Apparu il y a à peine deux ans sur le plan d'eau appartenant au comité d'établissement (CE) du centre psychothérapique de l'Ain (CPA) et situé à Viriat, le myriophylle du Brésil couvre aujourd'hui plus de la moitié de sa surface. « L'année dernière, il recouvrait la totalité du plan d'eau. L'hiver plus froid que nous avons eu cette année et les chaleurs précoces ont ralenti son développement », indique Emmanuel Guichon, secrétaire du CE. Implanté au milieu des années 70 sur une ancienne gravière, le plan d'eau privé de 7000 m2 est mis à disposition des salariés du CPA pour des activités de loisirs et de pêche. L'aval de l'étang verse dans le bief du navon, qui se jette ensuite dans la Reyssouze. « Des contaminations ont été repérées dans le fossé de décharge et la fédération de pêche en a récolté dans le bief », explique Dimitri Mercier, du syndicat du bassin versant de la Reyssouze (SBVR).
Début juillet, un arrêté préfectoral a classé la lutte contre le myriophylle du Brésil d'intérêt général. L'objectif étant d'intervenir au plus vite sur le plan d'eau du CPA pour éviter une dissémination, le SBVR organise mi-août une opération d'extraction mécanique du myriophylle.
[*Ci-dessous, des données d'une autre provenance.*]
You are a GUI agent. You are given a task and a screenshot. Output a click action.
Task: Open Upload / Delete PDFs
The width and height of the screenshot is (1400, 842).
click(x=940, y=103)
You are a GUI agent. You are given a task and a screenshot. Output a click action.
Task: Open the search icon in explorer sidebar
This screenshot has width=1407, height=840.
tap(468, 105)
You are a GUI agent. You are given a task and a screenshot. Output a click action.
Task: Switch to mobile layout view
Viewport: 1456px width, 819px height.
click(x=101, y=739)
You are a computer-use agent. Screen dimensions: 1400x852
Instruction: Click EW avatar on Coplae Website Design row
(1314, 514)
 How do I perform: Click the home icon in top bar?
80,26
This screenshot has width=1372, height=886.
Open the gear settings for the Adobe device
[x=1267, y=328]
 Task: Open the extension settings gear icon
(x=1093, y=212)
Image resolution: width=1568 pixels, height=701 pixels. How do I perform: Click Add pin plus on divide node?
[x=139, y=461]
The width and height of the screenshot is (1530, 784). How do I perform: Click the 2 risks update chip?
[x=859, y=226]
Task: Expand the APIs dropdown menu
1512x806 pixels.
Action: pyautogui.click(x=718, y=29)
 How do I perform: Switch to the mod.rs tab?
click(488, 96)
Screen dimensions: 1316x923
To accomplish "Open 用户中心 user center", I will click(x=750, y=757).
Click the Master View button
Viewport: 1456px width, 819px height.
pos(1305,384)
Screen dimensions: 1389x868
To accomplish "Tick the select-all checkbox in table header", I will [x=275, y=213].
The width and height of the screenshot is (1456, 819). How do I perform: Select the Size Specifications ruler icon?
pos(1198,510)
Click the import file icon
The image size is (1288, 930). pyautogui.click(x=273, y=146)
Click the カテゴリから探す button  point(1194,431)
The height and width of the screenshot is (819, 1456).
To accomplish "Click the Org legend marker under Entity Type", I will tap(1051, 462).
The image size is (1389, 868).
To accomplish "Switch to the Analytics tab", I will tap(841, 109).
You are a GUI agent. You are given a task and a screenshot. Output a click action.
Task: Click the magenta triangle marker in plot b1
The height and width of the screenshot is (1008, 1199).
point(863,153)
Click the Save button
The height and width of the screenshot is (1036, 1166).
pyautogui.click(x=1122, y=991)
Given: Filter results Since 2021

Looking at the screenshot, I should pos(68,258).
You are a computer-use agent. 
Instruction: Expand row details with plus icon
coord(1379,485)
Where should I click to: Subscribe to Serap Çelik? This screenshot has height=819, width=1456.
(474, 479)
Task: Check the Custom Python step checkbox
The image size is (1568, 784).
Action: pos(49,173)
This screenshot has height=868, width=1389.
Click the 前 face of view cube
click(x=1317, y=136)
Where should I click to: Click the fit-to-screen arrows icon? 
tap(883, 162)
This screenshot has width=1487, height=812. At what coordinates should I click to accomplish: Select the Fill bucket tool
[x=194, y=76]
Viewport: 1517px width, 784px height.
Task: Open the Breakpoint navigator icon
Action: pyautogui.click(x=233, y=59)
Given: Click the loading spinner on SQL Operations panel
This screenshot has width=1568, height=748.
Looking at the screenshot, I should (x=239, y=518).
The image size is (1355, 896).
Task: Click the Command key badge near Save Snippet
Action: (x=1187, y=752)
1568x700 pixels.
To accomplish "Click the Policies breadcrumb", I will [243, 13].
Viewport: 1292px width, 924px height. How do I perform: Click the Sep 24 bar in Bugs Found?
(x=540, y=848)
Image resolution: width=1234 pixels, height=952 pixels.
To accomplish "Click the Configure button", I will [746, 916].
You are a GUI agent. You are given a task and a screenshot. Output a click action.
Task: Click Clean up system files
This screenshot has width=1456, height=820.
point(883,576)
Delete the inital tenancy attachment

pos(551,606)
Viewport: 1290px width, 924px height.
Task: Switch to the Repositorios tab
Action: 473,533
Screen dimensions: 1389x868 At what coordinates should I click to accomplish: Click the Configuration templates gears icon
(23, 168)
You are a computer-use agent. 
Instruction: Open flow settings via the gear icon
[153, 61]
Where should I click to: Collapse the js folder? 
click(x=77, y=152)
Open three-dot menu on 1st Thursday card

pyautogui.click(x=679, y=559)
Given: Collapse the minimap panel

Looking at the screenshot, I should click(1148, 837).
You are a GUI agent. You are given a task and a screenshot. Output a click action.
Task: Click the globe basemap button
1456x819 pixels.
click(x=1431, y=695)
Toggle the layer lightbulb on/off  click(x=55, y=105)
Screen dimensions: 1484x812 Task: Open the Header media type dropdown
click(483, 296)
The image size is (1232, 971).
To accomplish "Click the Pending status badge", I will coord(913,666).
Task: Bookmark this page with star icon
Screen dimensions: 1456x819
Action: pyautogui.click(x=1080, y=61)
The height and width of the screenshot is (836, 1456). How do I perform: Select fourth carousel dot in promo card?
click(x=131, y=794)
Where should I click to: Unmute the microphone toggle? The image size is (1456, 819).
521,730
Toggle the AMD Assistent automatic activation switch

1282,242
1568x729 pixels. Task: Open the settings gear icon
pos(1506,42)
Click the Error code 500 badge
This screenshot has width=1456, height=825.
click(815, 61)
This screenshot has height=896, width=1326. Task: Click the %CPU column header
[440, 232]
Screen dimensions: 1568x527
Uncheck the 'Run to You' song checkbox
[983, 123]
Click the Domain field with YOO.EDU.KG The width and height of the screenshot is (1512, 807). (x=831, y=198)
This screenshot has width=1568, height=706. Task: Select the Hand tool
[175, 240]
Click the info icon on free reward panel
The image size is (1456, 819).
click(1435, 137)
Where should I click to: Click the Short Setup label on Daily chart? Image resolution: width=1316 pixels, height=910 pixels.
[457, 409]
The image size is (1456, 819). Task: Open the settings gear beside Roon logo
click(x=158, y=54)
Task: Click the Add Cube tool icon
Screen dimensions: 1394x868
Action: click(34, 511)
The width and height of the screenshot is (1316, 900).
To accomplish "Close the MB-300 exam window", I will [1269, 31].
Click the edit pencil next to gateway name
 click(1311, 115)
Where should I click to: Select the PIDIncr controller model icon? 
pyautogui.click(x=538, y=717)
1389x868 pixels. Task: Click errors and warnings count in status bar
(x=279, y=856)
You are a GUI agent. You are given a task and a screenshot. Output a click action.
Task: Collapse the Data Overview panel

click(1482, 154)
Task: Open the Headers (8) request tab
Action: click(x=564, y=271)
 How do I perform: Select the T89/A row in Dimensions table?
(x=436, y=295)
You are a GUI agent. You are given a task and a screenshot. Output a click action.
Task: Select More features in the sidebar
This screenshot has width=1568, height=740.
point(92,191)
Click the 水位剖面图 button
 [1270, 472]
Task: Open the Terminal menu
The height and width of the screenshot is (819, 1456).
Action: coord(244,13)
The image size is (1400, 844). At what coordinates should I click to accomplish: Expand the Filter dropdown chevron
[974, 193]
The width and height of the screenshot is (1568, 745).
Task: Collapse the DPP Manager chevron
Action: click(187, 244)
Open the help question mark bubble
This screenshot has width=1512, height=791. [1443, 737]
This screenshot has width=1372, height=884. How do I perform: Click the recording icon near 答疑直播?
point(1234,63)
Le chantier, piloté par le SBVR et financé par le CPA, l'agence de l'eau et le Département, en partenariat avec la FDGDon, devrait se dérouler sur cinq jours, plus trois journées minimum de séchage avant l'évacuation et l'enfouissement des déchets.

Action de sensibilisation

Mercredi 16 août à 14 h, pendant les travaux d'extraction, une action de sensibilisation en direction du grand public sera organisée afin de présenter l'espèce et de s'appuyer sur les citoyens pour créer un réseau de surveillance et d'alerte sur le bassin de la Reyssouze.
Depuis 2014, le myriophylle du Brésil est reconnu par la règlementation européenne comme une espèce exotique envahissante . S'appuyant sur un système de reproduction végétative, il prolifère par simple dépôt de parties de plantes. « Le risque pour l'agriculture est que le myriophylle vienne freiner l'écoulement des cours d'eau et créer des rehausses de niveaux sur les zones amont. Les débordements pourraient être accentués et affecter directement les parcelles agricoles connexes », explique Dimitri Mercier.
Des grillages en maille fine ont été installés sur les grilles des vannes de déversement dans le fossé de décharge afin de contenir l'espèce sur le milieu où elle a été repérée. Le CE du CPA a également placé des bottes de paille dans le fossé de décharge pour filtrer l'eau et freiner la prolifération. L'opération d'arrachage mécanique du SBVR doit permettre d'enlever près de 95 % du système racinaire du plan d'eau. Elle devra être complétée par des arrachages manuels.